Can you give all the records again without altering a single character?

+++ GIVEN RECORDS +++

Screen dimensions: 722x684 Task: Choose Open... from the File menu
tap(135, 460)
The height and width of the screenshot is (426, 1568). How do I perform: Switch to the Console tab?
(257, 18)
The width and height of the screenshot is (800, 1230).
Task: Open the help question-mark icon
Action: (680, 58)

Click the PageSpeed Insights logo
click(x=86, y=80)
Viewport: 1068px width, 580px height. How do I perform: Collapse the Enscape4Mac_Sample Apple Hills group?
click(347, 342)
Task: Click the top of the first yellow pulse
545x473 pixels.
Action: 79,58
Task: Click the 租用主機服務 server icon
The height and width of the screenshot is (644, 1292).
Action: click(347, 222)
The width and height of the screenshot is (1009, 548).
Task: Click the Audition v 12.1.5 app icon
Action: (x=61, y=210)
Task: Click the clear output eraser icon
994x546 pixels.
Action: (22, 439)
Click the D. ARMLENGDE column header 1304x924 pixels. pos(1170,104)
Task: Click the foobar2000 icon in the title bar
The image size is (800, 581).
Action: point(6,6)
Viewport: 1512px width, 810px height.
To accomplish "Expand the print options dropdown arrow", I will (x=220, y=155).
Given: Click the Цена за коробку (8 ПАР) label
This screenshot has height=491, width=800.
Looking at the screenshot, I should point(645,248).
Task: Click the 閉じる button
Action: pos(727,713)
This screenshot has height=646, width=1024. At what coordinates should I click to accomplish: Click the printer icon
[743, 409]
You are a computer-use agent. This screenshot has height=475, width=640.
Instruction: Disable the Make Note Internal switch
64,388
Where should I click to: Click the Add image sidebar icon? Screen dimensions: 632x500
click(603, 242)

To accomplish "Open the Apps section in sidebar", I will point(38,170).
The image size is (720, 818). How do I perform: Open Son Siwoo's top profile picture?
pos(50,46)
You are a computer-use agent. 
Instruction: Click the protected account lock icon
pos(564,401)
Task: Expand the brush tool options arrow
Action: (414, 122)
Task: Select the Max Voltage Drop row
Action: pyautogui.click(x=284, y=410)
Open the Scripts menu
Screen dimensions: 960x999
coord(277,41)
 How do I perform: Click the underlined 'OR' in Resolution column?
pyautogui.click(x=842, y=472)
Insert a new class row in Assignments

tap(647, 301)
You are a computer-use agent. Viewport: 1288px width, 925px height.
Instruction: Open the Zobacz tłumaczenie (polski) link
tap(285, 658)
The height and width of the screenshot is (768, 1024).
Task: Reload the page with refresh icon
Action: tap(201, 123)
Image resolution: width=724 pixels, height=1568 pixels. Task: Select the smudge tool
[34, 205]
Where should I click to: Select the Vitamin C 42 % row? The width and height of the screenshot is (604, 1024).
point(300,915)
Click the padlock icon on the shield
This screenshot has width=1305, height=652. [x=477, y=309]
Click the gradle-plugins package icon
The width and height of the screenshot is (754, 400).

+++

# TASK RESULT:
Screen dimensions: 722x684 Task: Choose Open... from the File menu
tap(135, 460)
The height and width of the screenshot is (426, 1568). How do I perform: Switch to the Console tab?
(257, 18)
The width and height of the screenshot is (800, 1230).
Task: Open the help question-mark icon
Action: (680, 58)

Click the PageSpeed Insights logo
click(x=86, y=80)
Viewport: 1068px width, 580px height. How do I perform: Collapse the Enscape4Mac_Sample Apple Hills group?
click(347, 342)
Task: Click the top of the first yellow pulse
545x473 pixels.
Action: 79,58
Task: Click the 租用主機服務 server icon
The height and width of the screenshot is (644, 1292).
Action: click(347, 222)
The width and height of the screenshot is (1009, 548).
Task: Click the Audition v 12.1.5 app icon
Action: (x=61, y=210)
Task: Click the clear output eraser icon
994x546 pixels.
Action: (22, 439)
Click the D. ARMLENGDE column header 1304x924 pixels. pos(1170,104)
Task: Click the foobar2000 icon in the title bar
The image size is (800, 581).
Action: point(6,6)
Viewport: 1512px width, 810px height.
To accomplish "Expand the print options dropdown arrow", I will (x=220, y=155).
Given: Click the Цена за коробку (8 ПАР) label
This screenshot has height=491, width=800.
Looking at the screenshot, I should point(645,248).
Task: Click the 閉じる button
Action: pos(727,713)
This screenshot has height=646, width=1024. At what coordinates should I click to accomplish: Click the printer icon
[743, 409]
You are a computer-use agent. This screenshot has height=475, width=640.
Instruction: Disable the Make Note Internal switch
64,388
Where should I click to: Click the Add image sidebar icon? Screen dimensions: 632x500
click(603, 242)

To accomplish "Open the Apps section in sidebar", I will point(38,170).
The image size is (720, 818). How do I perform: Open Son Siwoo's top profile picture?
pos(50,46)
You are a computer-use agent. 
Instruction: Click the protected account lock icon
pos(564,401)
Task: Expand the brush tool options arrow
Action: (414, 122)
Task: Select the Max Voltage Drop row
Action: pyautogui.click(x=284, y=410)
Open the Scripts menu
Screen dimensions: 960x999
coord(277,41)
 How do I perform: Click the underlined 'OR' in Resolution column?
pyautogui.click(x=842, y=472)
Insert a new class row in Assignments

tap(647, 301)
You are a computer-use agent. Viewport: 1288px width, 925px height.
Instruction: Open the Zobacz tłumaczenie (polski) link
tap(285, 658)
The height and width of the screenshot is (768, 1024).
Task: Reload the page with refresh icon
Action: tap(201, 123)
Image resolution: width=724 pixels, height=1568 pixels. Task: Select the smudge tool
[34, 205]
Where should I click to: Select the Vitamin C 42 % row? The width and height of the screenshot is (604, 1024).
point(300,915)
Click the padlock icon on the shield
This screenshot has width=1305, height=652. [x=477, y=309]
Click the gradle-plugins package icon
The width and height of the screenshot is (754, 400).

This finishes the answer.